Ultimate Metal.com by Chris Barnes

Fans of the stoner/doom genre will no doubt be familiar with the unique sound of Goatsnake. The Snake truly have a sound all their own. Ex-Wool guitarist, Greg Anderson, has an unmistakable guitar sound that is both drenched in doomy distortion and equally capable of ripping through uptempo rockers. The rhythm section that once drove the mighty Obsessed of Guy Pinhas (bass - alas now departed from the band) and Greg Rodgers (drums) provide the engine for Goatsnake's sonic quests into the void.

The topper for this incredible band is the voice of Mr. Pete Stahl. Mr.

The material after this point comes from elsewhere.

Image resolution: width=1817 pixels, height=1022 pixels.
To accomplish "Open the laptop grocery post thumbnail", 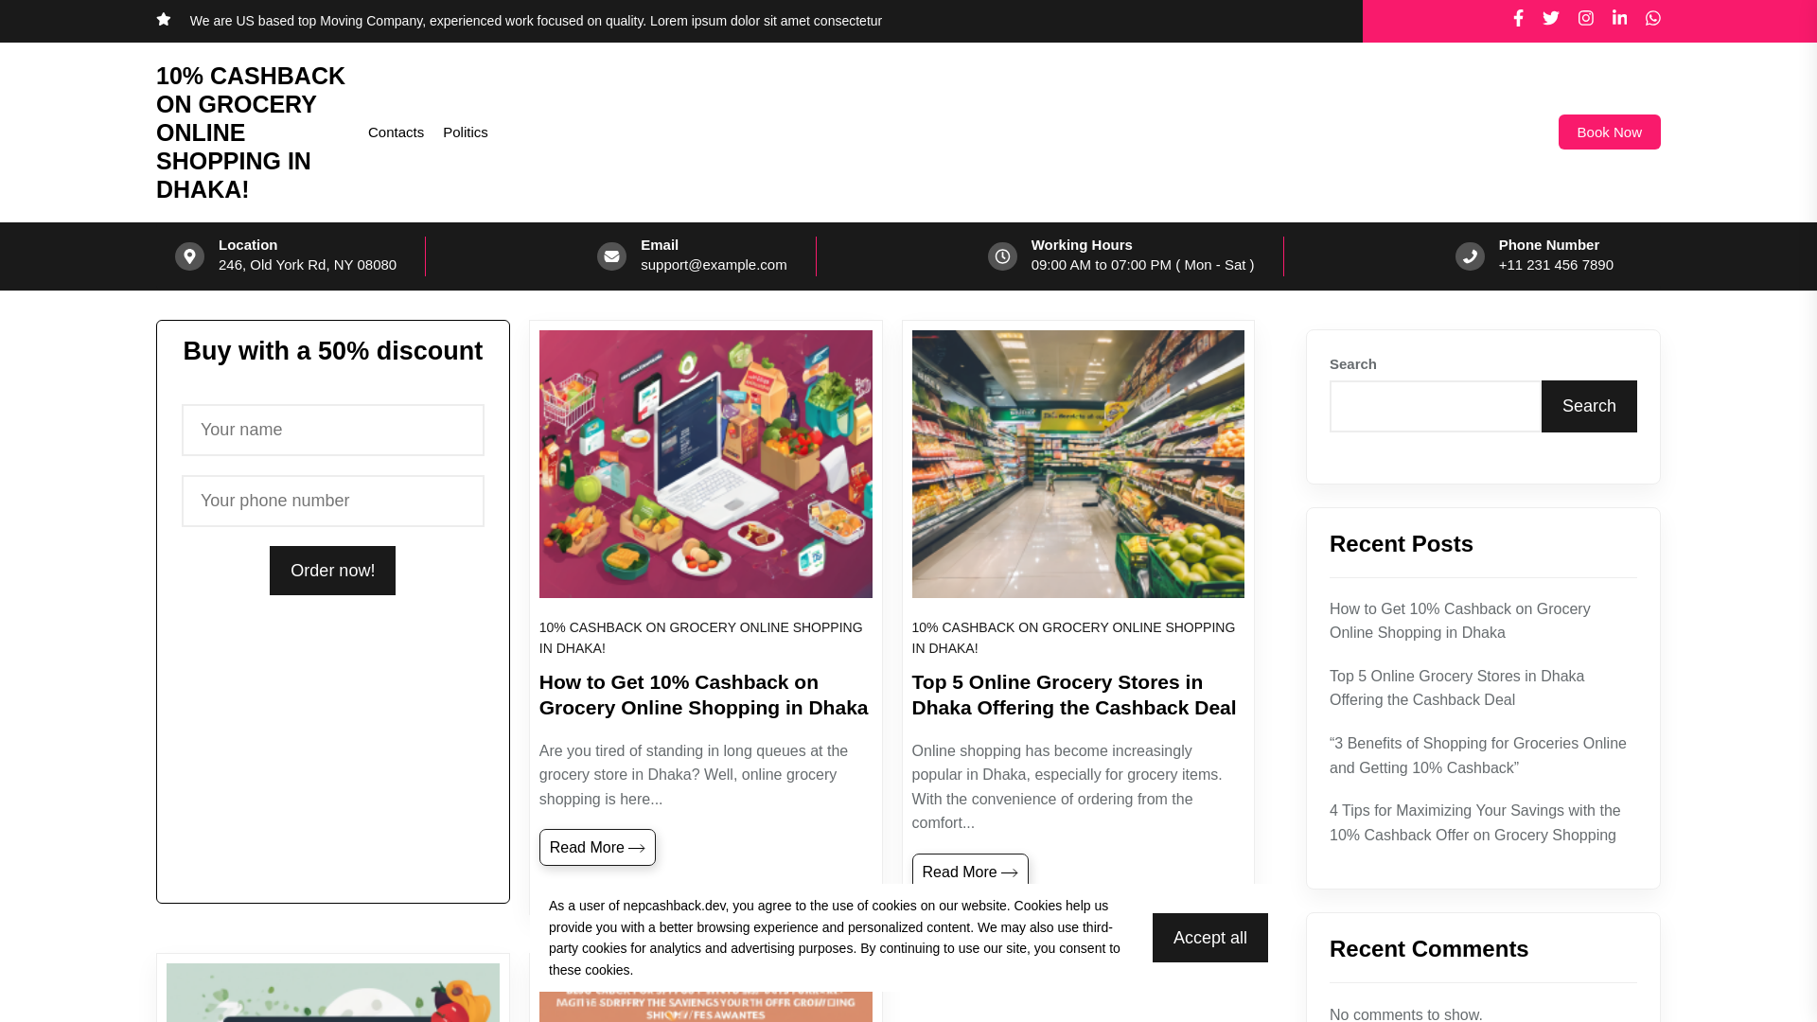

Stahl does not have the voice one would expect for someone that fronts a doom band, and I think that's why this band sounds so damn good... it shouldn't work, but the damn thing crosses the line into the realm of brilliance by exceeding the expectations of the listener. What I mean is: this guy can really friggin' sing!! The man is blessed with an unquestionable gift of white boy soul.

The Dog Days ep gives us five new Goatsnake recordings. "The Orphan" is a slice of doom/soul pie, starting out with a slow, plodding riff, then a drum n' Pete break (It's here that Pete treats us to a few psuedo-blues "wooooooooo-hooooos"), then dives right back into the plodding riff. The uptempo "Long Gone" follows which treats us to a down-tuned Bad Company rocker which is sure to be a crowd pleaser at the live gigs. A rendition of Free's "Heartbreaker" is next up, and this is the true gem on this ep. Pete has never sounded more soulful or more emotive than on this immaculately produced song, and Mr. Anderson gives us a heart-wrenching solo performance. Together, this is the type of song that brings tears to the eyes, and is worth the price of the ep alone. The instrumental "Raw Curtains" is strictly Sabbath on 'ludes filler material, while the last number "Man of Light" takes us on an exploration of Goatsnake dynamics. Cool riffing and quiet interlude before a rather tepid ending.

All in all, Dog Days, while not brilliant, is worthy of your hard earned shekels.

 

From Hellfrost.com

A cross between whiskey-soaked southern groove and numbing ambient-metal, this band Goatsnake is the main project of SOUTHERN LORD founder Greg Anderson. Even at their most "commercial" point, Goatsnake crank out a dark and dreary sound that fills one with a soulful pessimism. The imagery set forth by the album cover could not be more perfect, this is the kind of heavy blues rock you listen to on a late August night, when beer and depression are both on tap and the humidity is so high it's like breathing water. Goatsnake's grooves are about as heavy as Sleep's Holy Mountain-era Sleep, laced with some tasty cymbal crashes and of course plenty of low-end bass. The vocals are bluesy in the sense of the mainstream rock band The Cult, ironic I like this guy's singing and could never stand The Cult. "Heartbreaker" is a Free cover, they being a rock band from the 60's I believe. This(and "Long Gone") are prime examples of Goatsnake's most rockin' material, which I simply can't get enough of. Then out of nowhere, the unstoppable heaviness of "Raw Curtains" took me by major surprise(caved my skull in with a shovel is more like it) - this sounds almost EXACTLY like the drone-metal legends Earth! Earth did a few albums for the SUB POP label a few years back, and after hearing "Raw Curtains" you must have more of this heavy riff ambience, they come highly recommended. Advertisements for other bands aside, Dog Days is the perfect choice for the metal fan who likes a little rock now and again. Hopefully Goatsnake will keep swiggin' the poison and belting out grooves.